Tekrar karmakarışık halime dönersek, yani bir Mısırlının başına gelenin pek bir benzerinin daha ölmeden benim diriler ülkesi'nde başıma geldiğini düşünürsek, belki de bu nedenle anne olmak istiyorum. Çünkü koşulsuz sevmek ve sevilmek istiyorum. İstiyoruz. Bir erkekle yaratamadığımız saf bağı kendimizden bir parça ile oluşturmak istiyoruz. Kalbimizi kullanmadan ölmek istemiyoruz. Bir kaç kısa yıl bile olsa bu duyguyu istiyoruz... İstiyorum!

Fakat değil bebek yapacak, bütün günü yanında sıkılmadan geçirebileceğim bir adamla bile karşılaşmıyorum. Kalbim beni sıkıştıyor, "hesap günü ne halt edeceksin?" diye fısıldayarak uykularımı kaçırıyor. Kulaklarımı tıkıyorum, bu kez kötü kokular yayılıyor nefesimden..

Bütün bu karışıklığın sorumlusu İştar diye düşünüyorum. Acilen bir şey yaratmam gerektiği duygusunu kalbime yükleyen onun mevsimi olmalı. Bunun ne olacağını ise bulamıyorum! Mandonoz mu ekmeliyim bahçeye? Masalı mı bitirmeliyim acilen? Yoksa ilk gördüğüm adamın boynuna atlayıp bir aşk hikayesi mi yazmalıyım?

Önerisi olan var mı? Bahar geçince yeniden Karlar Kraliçesi kostümüme kavuşur muyum?






* Taş mektuplar hakkında yakında yazarım...


** Film seyrederken konuşmuyor:)) Demek ki birlikte yapabileceğimiz en harika aktiviteyi bulduk!


*** Birileri daha olurdu, yazıcı vs ama onları anımsamıyorum. Bakınız Mısır'ın Ölüler Kitabı.

3 yorum:

JoA dedi ki...

içtenliğini bir kez daha hayranlıkla okudum fortunata.

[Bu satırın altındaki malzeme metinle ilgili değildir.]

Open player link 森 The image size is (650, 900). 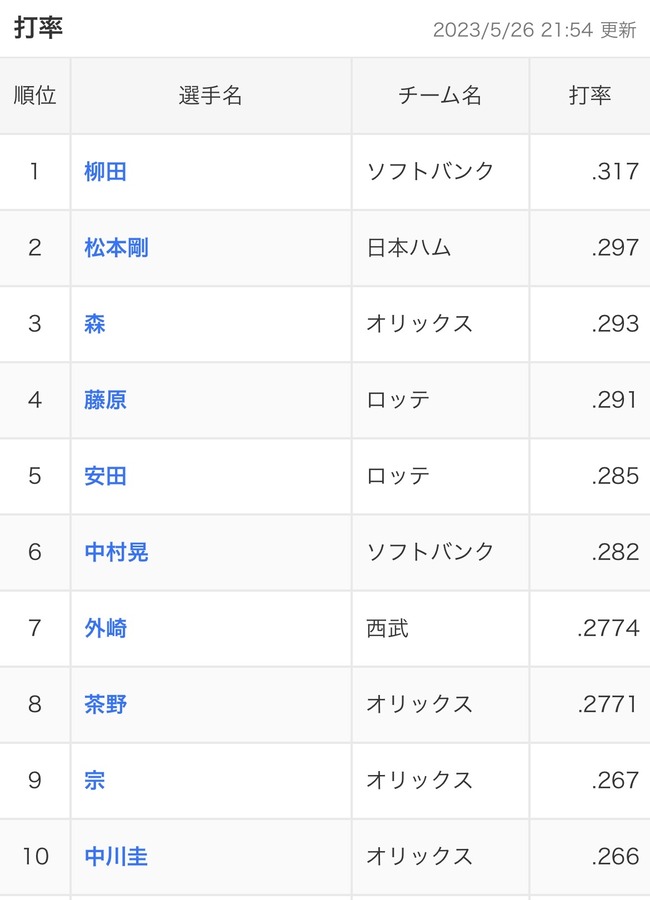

yine de şunu hatırlatmak isterim: çevirdiğim bir kitapta sadece kötü bir kalbin tüyden ağır geleceği, adil ve güzel bir yaşam sürmüş bir kişinin kalbinin ise terazide dengeleneceği yazıyordu. bu açıdan bakınca belki de kaygılanmana gerek olmadığını düşünüyorum:) hayatın hakkını vermek kolay değil elbette ama adalet duygumuz olduğu sürece tüy vız gelebilir.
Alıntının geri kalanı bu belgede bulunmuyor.